Legislators in New Jersey have proposed what may be the toughest anti-bullying law in the nation with a “bill of rights” as its charter.
On the heels of the recent tragedy at Rutgers University when freshman Tyler Clementi jumped to his death, the proposed legislation builds on current laws that have not adequately protected students who are intimidated every day.
New Jersey’s Anti-Bullying Bill of Rights would:
- Apply to bullying at school, near school and on school buses and to cyberbullying.
- Require training for nearly all school employees on how to identify, prevent and report acts of intimidation
- Set deadlines for incidents of bullying to be reported, investigated and resolved. School personnel will have to report incidents of bullying to principals on the same day as the incidents. Principals will have to inform parents or guardians on the same day as the incidents. An investigation will have to begin within one school day of an incident and be resolved within 10 school days of an incident.
- Require each district to form a “school safety team” to review complaints, led by a counselor designated as an “anti-bullying specialist.”
- Provide for the grading of each school on its safety, and provide that each school must put that grade on the home page of its website.
- Create an annual school-wide Week of Respect during which school will provide anti-bullying programming.
- Strengthen suicide prevention training for teachers to include information on the relationship between bullying and suicide, and information on reducing the occurrence of suicide among students most at risk.
- Provides that public universities in the state must prohibit bullying and create anti-bullying rules and procedures for handling bullying, and distribute the rules and procedures to every university student within seven days of the start of the fall semester.
While most schools already have policies and procedures for anti-bullying and behavioral misconduct, what this bill will hopefully achieve is to encourage / require school leaders to help students, faculty and staff proactively identify and report suspicious incidents, bullying, violence, etc.
As we shared in a previous blog, 90% of the bystanders that witness bullying are not reporting incidents, which make prevention and intervention efforts almost impossible.. To prevent bullying and to meet federal regulatory obligations, school leaders must ensure that all faculty, school administrators, school security officers, school resource officers, counselors, parents, and students understand how and where to report incidents and that the incident reporting process is trusted.
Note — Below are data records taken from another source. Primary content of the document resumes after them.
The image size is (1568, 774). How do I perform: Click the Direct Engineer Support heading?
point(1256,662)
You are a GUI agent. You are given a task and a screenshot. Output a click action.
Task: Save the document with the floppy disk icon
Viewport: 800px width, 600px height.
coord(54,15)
Based on lessons learned from numerous bullying / harassment related incidents, anti-bullying legislation may help motivate school leaders and a possible Bullying Prevention Fund in the legislation may help with fiscal related challenges in schools.
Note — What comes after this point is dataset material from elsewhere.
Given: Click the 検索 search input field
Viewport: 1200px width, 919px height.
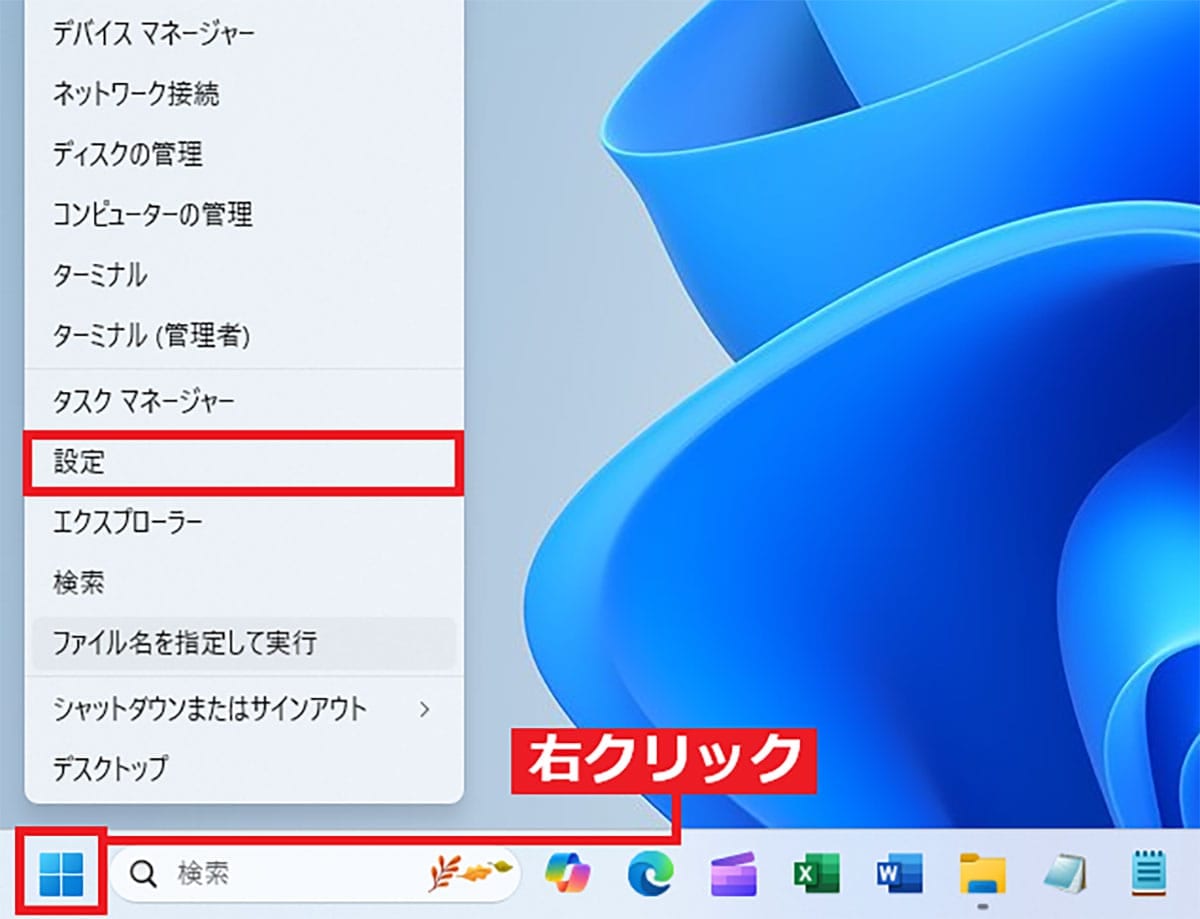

Lessons learned also show that all the legislation in the world does not ensure that all appropriate people understand their roles and responsibilities to eliminate the hostile environment created by bullying / harassment and ensure that bullying / harassment does not recur.
The legislation is a step in the right direction, but saving lives and building a positive school environment will ultimately depend on better awareness and better accountability of the school’s living program.